(Data extracted from a collection)
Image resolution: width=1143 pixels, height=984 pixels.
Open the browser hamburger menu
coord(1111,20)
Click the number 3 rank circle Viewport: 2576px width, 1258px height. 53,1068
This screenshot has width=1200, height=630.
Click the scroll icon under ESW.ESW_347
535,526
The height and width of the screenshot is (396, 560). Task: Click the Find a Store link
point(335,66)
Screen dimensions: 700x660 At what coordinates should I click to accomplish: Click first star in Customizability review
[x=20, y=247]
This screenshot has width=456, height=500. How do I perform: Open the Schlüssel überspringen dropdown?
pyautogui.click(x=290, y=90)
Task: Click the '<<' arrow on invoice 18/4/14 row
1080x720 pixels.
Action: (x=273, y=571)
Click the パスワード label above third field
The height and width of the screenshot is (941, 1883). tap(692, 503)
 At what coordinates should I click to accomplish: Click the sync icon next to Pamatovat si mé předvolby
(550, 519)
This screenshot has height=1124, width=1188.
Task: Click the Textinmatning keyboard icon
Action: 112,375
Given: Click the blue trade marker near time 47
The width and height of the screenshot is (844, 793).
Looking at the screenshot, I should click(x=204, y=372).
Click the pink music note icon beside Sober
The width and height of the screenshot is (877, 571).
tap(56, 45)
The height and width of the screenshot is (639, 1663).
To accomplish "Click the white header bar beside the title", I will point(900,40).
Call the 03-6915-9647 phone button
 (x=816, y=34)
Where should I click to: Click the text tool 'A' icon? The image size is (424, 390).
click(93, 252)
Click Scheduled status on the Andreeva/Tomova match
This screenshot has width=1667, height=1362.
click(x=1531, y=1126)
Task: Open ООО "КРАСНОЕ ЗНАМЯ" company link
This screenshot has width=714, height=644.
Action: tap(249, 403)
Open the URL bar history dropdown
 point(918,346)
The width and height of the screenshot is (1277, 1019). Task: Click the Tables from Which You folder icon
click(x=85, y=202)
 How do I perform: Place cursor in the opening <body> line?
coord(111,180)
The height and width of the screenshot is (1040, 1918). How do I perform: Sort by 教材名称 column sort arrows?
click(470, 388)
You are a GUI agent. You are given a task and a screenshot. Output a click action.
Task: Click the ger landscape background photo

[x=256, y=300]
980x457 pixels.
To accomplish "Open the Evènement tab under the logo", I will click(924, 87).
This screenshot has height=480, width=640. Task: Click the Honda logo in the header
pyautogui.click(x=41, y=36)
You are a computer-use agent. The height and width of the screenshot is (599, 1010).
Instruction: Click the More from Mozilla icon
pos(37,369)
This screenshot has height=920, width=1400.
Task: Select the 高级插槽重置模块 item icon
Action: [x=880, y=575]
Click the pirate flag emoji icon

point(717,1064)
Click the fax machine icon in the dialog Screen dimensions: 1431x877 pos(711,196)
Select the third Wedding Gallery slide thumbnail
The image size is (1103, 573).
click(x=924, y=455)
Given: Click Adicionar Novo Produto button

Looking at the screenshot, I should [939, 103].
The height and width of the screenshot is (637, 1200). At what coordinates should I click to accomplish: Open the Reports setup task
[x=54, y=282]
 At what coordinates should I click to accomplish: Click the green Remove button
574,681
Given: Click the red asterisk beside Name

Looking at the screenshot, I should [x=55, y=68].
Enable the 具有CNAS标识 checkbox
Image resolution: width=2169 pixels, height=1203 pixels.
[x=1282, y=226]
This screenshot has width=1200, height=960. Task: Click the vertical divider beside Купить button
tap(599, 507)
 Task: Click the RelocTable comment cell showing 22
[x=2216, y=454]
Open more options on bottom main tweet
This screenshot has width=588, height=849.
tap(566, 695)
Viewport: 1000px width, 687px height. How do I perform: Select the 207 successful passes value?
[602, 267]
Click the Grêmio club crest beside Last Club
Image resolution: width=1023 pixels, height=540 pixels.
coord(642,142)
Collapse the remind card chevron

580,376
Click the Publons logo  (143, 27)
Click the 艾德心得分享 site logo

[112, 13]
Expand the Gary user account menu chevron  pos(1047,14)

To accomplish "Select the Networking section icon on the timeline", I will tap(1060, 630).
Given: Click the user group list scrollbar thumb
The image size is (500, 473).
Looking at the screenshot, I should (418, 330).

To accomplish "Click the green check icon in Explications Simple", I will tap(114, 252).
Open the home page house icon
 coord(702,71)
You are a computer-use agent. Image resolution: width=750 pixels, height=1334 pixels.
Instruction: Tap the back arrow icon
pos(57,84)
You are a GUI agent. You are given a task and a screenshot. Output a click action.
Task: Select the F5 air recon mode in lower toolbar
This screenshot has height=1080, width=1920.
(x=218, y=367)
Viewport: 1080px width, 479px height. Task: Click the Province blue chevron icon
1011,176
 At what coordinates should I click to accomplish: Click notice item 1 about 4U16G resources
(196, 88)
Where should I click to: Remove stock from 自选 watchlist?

[Exercise aim]: Give all of the material above again, switching every "Viewport" to "Window" and leaving everything else unchanged.

[Output of the exercise]:
Image resolution: width=1143 pixels, height=984 pixels.
Open the browser hamburger menu
coord(1111,20)
Click the number 3 rank circle Window: 2576px width, 1258px height. 53,1068
This screenshot has width=1200, height=630.
Click the scroll icon under ESW.ESW_347
535,526
The height and width of the screenshot is (396, 560). Task: Click the Find a Store link
point(335,66)
Screen dimensions: 700x660 At what coordinates should I click to accomplish: Click first star in Customizability review
[x=20, y=247]
This screenshot has width=456, height=500. How do I perform: Open the Schlüssel überspringen dropdown?
pyautogui.click(x=290, y=90)
Task: Click the '<<' arrow on invoice 18/4/14 row
1080x720 pixels.
Action: (x=273, y=571)
Click the パスワード label above third field
The height and width of the screenshot is (941, 1883). tap(692, 503)
 At what coordinates should I click to accomplish: Click the sync icon next to Pamatovat si mé předvolby
(550, 519)
This screenshot has height=1124, width=1188.
Task: Click the Textinmatning keyboard icon
Action: 112,375
Given: Click the blue trade marker near time 47
The width and height of the screenshot is (844, 793).
Looking at the screenshot, I should click(x=204, y=372).
Click the pink music note icon beside Sober
The width and height of the screenshot is (877, 571).
tap(56, 45)
The height and width of the screenshot is (639, 1663).
To accomplish "Click the white header bar beside the title", I will point(900,40).
Call the 03-6915-9647 phone button
 (x=816, y=34)
Where should I click to: Click the text tool 'A' icon? The image size is (424, 390).
click(93, 252)
Click Scheduled status on the Andreeva/Tomova match
This screenshot has width=1667, height=1362.
click(x=1531, y=1126)
Task: Open ООО "КРАСНОЕ ЗНАМЯ" company link
This screenshot has width=714, height=644.
Action: tap(249, 403)
Open the URL bar history dropdown
 point(918,346)
The width and height of the screenshot is (1277, 1019). Task: Click the Tables from Which You folder icon
click(x=85, y=202)
 How do I perform: Place cursor in the opening <body> line?
coord(111,180)
The height and width of the screenshot is (1040, 1918). How do I perform: Sort by 教材名称 column sort arrows?
click(470, 388)
You are a GUI agent. You are given a task and a screenshot. Output a click action.
Task: Click the ger landscape background photo

[x=256, y=300]
980x457 pixels.
To accomplish "Open the Evènement tab under the logo", I will click(924, 87).
This screenshot has height=480, width=640. Task: Click the Honda logo in the header
pyautogui.click(x=41, y=36)
You are a computer-use agent. The height and width of the screenshot is (599, 1010).
Instruction: Click the More from Mozilla icon
pos(37,369)
This screenshot has height=920, width=1400.
Task: Select the 高级插槽重置模块 item icon
Action: [x=880, y=575]
Click the pirate flag emoji icon

point(717,1064)
Click the fax machine icon in the dialog Screen dimensions: 1431x877 pos(711,196)
Select the third Wedding Gallery slide thumbnail
The image size is (1103, 573).
click(x=924, y=455)
Given: Click Adicionar Novo Produto button

Looking at the screenshot, I should [939, 103].
The height and width of the screenshot is (637, 1200). At what coordinates should I click to accomplish: Open the Reports setup task
[x=54, y=282]
 At what coordinates should I click to accomplish: Click the green Remove button
574,681
Given: Click the red asterisk beside Name

Looking at the screenshot, I should [x=55, y=68].
Enable the 具有CNAS标识 checkbox
Image resolution: width=2169 pixels, height=1203 pixels.
[x=1282, y=226]
This screenshot has width=1200, height=960. Task: Click the vertical divider beside Купить button
tap(599, 507)
 Task: Click the RelocTable comment cell showing 22
[x=2216, y=454]
Open more options on bottom main tweet
This screenshot has width=588, height=849.
tap(566, 695)
Window: 1000px width, 687px height. How do I perform: Select the 207 successful passes value?
[602, 267]
Click the Grêmio club crest beside Last Club
Image resolution: width=1023 pixels, height=540 pixels.
coord(642,142)
Collapse the remind card chevron

580,376
Click the Publons logo  (143, 27)
Click the 艾德心得分享 site logo

[112, 13]
Expand the Gary user account menu chevron  pos(1047,14)

To accomplish "Select the Networking section icon on the timeline", I will tap(1060, 630).
Given: Click the user group list scrollbar thumb
The image size is (500, 473).
Looking at the screenshot, I should (418, 330).

To accomplish "Click the green check icon in Explications Simple", I will tap(114, 252).
Open the home page house icon
 coord(702,71)
You are a computer-use agent. Image resolution: width=750 pixels, height=1334 pixels.
Instruction: Tap the back arrow icon
pos(57,84)
You are a GUI agent. You are given a task and a screenshot. Output a click action.
Task: Select the F5 air recon mode in lower toolbar
This screenshot has height=1080, width=1920.
(x=218, y=367)
Window: 1080px width, 479px height. Task: Click the Province blue chevron icon
1011,176
 At what coordinates should I click to accomplish: Click notice item 1 about 4U16G resources
(196, 88)
Where should I click to: Remove stock from 自选 watchlist?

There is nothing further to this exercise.